Dubai property sales plummet since Middle East war began

Dubai property sales have plummeted 19% in May, a sharp decline that marks the steepest monthly drop since the pandemic and underscores the fragility of a market once fuelled by a global influx of wealthy investors. The figures, compiled by the Dubai-based consultancy ValuStrat, accelerate a downturn that began in April, when sales fell 4% month-on-month. Transactions in May were less than half the volume recorded in the same month last year, according to the firm, which has tracked the city’s real estate since 2014.
Haider Tuaima, head of real estate research at ValuStrat, said the ready homes market had not recorded an annual decline of this magnitude since the Covid-19 pandemic. A separate analysis from the research firm Reidin, which draws on Dubai Land Department data, found that property worth 22.5bn dirhams (£4.5bn) was sold in May — 42% below the April figure and roughly half the 46.6bn dirhams recorded in February, the month before the conflict escalated. While the headline numbers point to a dramatic slowdown, the underlying cause is a collapse in buyer confidence triggered by war in the Middle East.
War shatters investor confidence
Hostilities erupted in late February, and the shock to Dubai’s property market has been severe. In March, an Iranian missile struck a five-star hotel on the Palm Jumeirah, causing a fire and injuring four people. The incident, combined with broader regional instability, sent a wave of panic through a market that had become accustomed to record-breaking sales. ValuStrat’s home price index fell 5.9% in March from the previous month — the first decline since 2020 — and the selling of luxury homes has been marked by aggressive discounting.

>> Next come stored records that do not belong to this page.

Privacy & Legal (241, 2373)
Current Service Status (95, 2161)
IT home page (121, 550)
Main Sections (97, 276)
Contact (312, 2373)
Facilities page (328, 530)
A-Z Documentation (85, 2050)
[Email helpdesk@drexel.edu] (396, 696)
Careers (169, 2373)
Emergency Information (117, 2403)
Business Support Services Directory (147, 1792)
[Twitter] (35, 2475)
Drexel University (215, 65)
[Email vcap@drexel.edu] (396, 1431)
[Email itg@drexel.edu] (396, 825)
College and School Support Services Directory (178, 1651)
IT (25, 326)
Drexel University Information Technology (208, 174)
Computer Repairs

Yasin Valimulla, a buying agent specialising in properties worth at least $10m (£7.5m), said the few sales still going through were being completed at a 20% to 25% discount to pre-conflict values. “Every single one of the super-high-net-worth guys we sold to in the last year and a half has now left Dubai,” he said. “There was a lot of panic in March and there is still not much clarity to this day. Western European buyers are now more reluctant to buy properties here. I think they want to wait out maybe a year, even two years. It depends on how things play out.”
The exodus of wealthy individuals has been notable. Some have paid substantial sums for private jet evacuations, seeking safer havens in Europe — particularly Milan and Geneva, alongside London and Singapore. The shift in buyer demographics is already visible: demand from Middle Eastern countries such as Lebanon and Egypt has become more prominent, while Indian buyers, once a mainstay, have turned cautious. The impact on confidence has been so profound that even the city’s tourism and hospitality sectors have suffered a significant drop in customers and flight cancellations, indirectly weighing on property demand.

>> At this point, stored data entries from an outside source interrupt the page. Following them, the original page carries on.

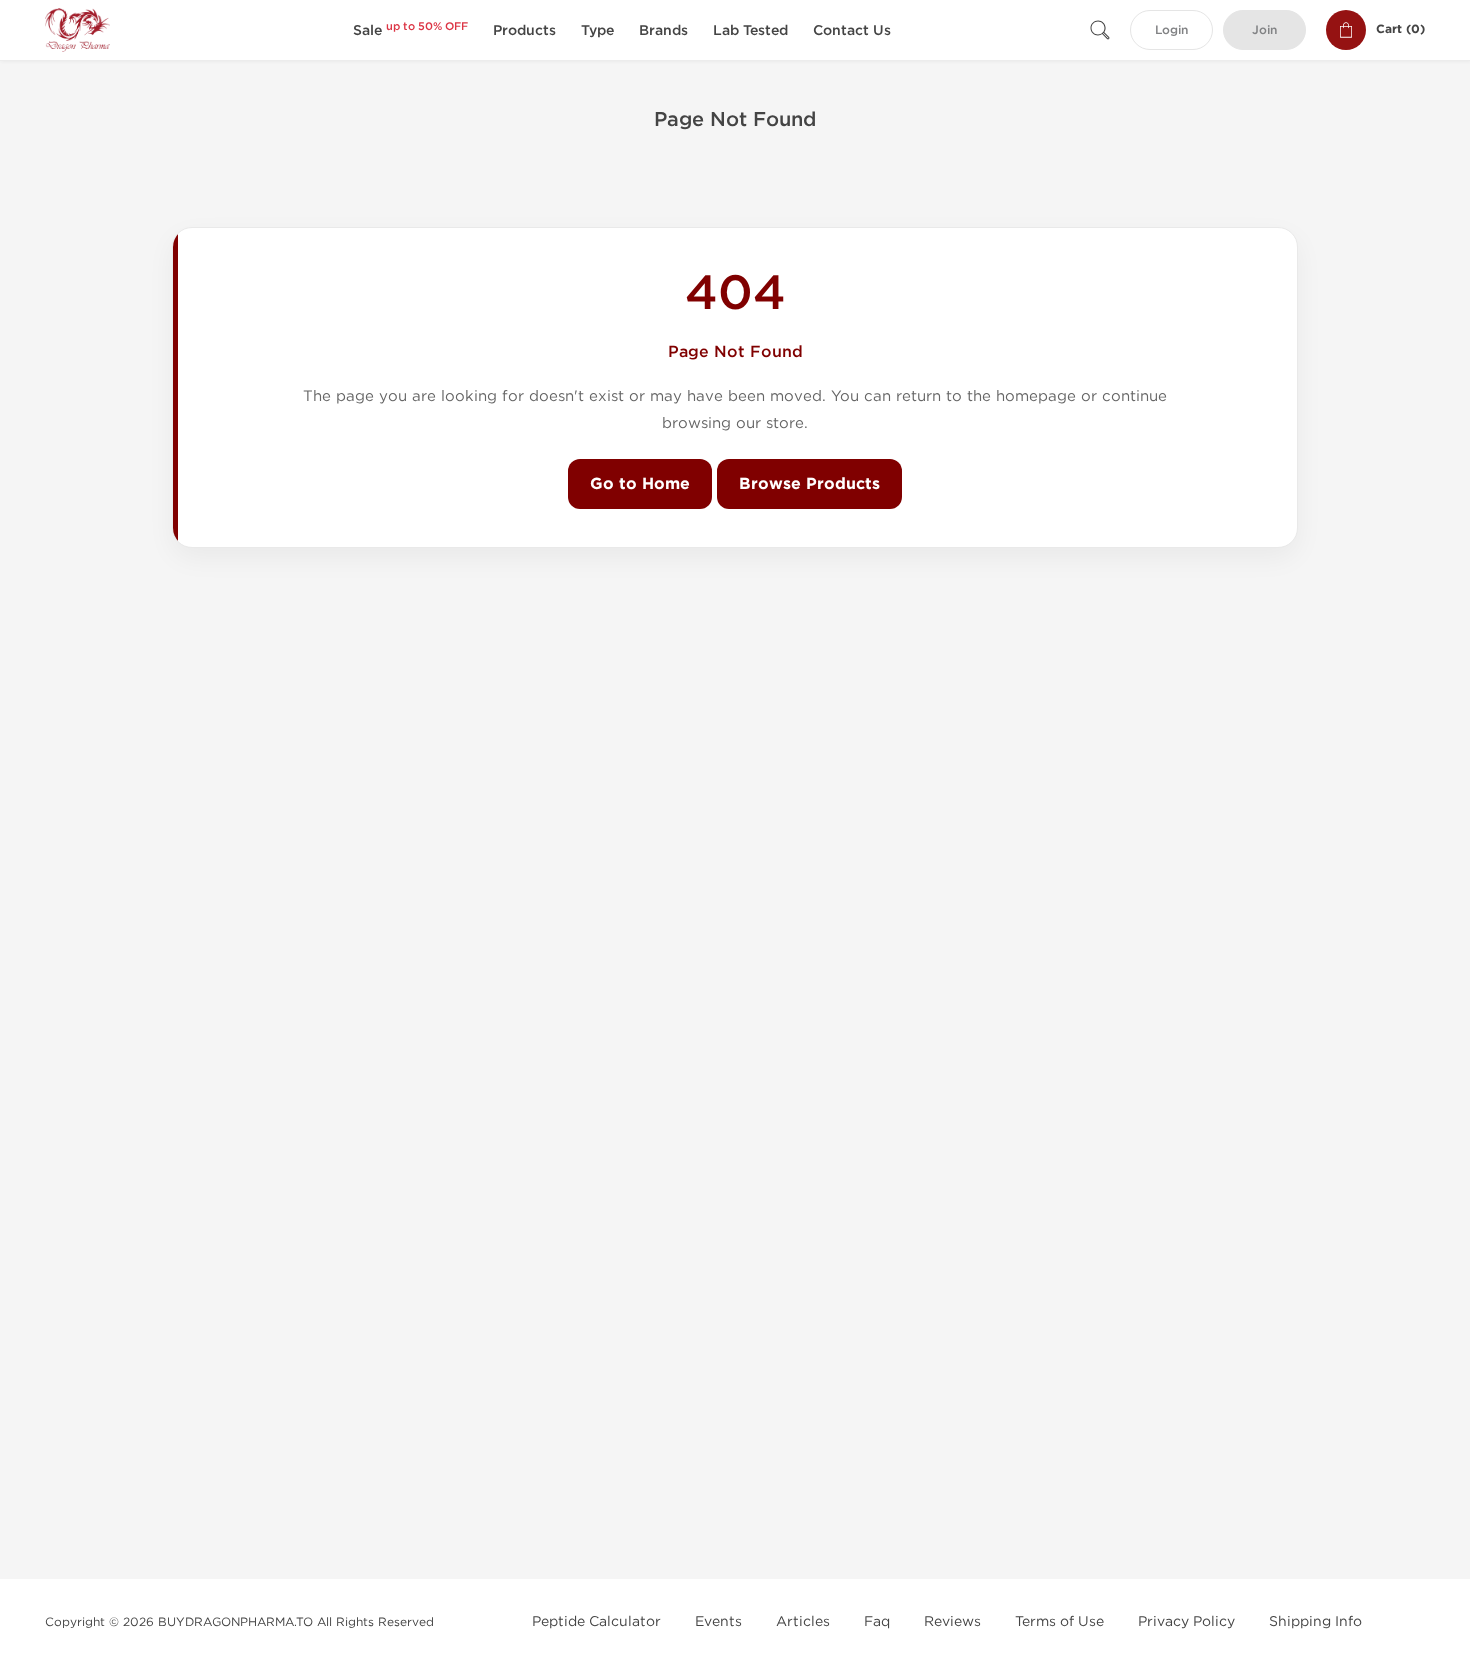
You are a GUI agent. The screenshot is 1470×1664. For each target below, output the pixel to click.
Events (718, 1621)
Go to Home (640, 484)
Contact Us (852, 30)
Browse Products (809, 484)
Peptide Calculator (596, 1621)
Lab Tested (750, 30)
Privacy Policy (1186, 1621)
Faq (877, 1621)
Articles (803, 1621)
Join (1264, 30)
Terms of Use (1059, 1621)
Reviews (952, 1621)
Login (1171, 30)
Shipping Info (1315, 1621)
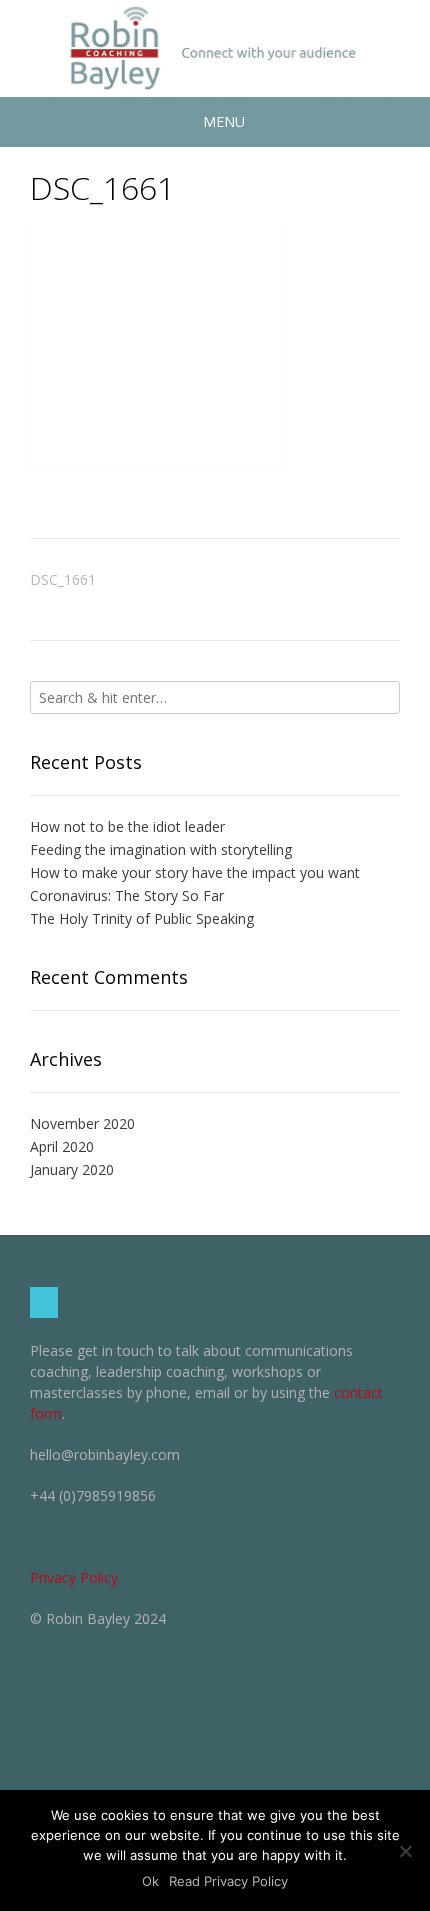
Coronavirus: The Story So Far (127, 895)
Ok (150, 1881)
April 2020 (62, 1146)
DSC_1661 (63, 579)
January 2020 (72, 1169)
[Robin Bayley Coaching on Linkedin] (44, 1302)
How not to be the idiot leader (127, 826)
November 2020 (82, 1123)
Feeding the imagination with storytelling (161, 849)
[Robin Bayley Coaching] (215, 48)
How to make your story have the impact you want (195, 872)
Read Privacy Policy (228, 1881)
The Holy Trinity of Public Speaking (142, 918)
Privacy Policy (74, 1577)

Richard Waind, of the real estate group Cencorp, said the war had acted as a “black swan event” that was “huge and swift”. He predicted that many of the smaller brokerages that opened during the frothy market would be forced to close. “There were about 1,000 brokers in the market a decade ago — now it’s about 10,000. That is going to fall,” he said.
Market correction after unsustainable boom
The current downturn is also a correction of a market that had become overheated. Dubai was the busiest city in the world for luxury real estate in 2025, according to Knight Frank. In the $2.5m to $10m bracket, more homes were bought in Dubai than in any other city globally — ahead of London, New York, Los Angeles and Hong Kong. In the $10m-plus segment, the gap was even wider: 9,050 sales in Dubai compared with 6,577 in New York and 3,089 in London. Knight Frank also recorded 500 sales of properties exceeding $10m in 2025, generating over $9bn in ultra-luxury value — up from just 30 such sales in 2020.
That boom was built on Dubai’s zero-income tax policy, its Golden Visa scheme offering residency for property investments of AED 2m or more, and a post-pandemic recovery that saw luxury prices rise 11.62% annually by the end of 2025. The Dubai Land Department reported AED 431bn in total transactions during the first half of 2025, a 25% year-on-year increase. Yet even before the war, there were warnings of oversupply. Ratings agency Fitch had forecast a possible 10% to 15% correction, with an estimated 210,000 new units set to enter the market. “The numbers were so high to begin with, especially in the last two years,” Valimulla said. “The market at that level was not sustainable anyway.”
While the super-rich have retreated, the question of how far prices will fall remains tied to geopolitics. Some reports indicate that prices for completed properties held steady in May, while those under construction fell by less than 9% — suggesting that the primary shock has been to transaction volumes rather than outright values. The Dubai Land Department has expressed confidence in the market’s outlook, citing strong fundamentals and a diversified investor base, but agents on the ground paint a more cautious picture. “There is going to be a correction in pricing,” Valimulla said. “We just do not know the impact of that correction until we have [geopolitical] clarity.”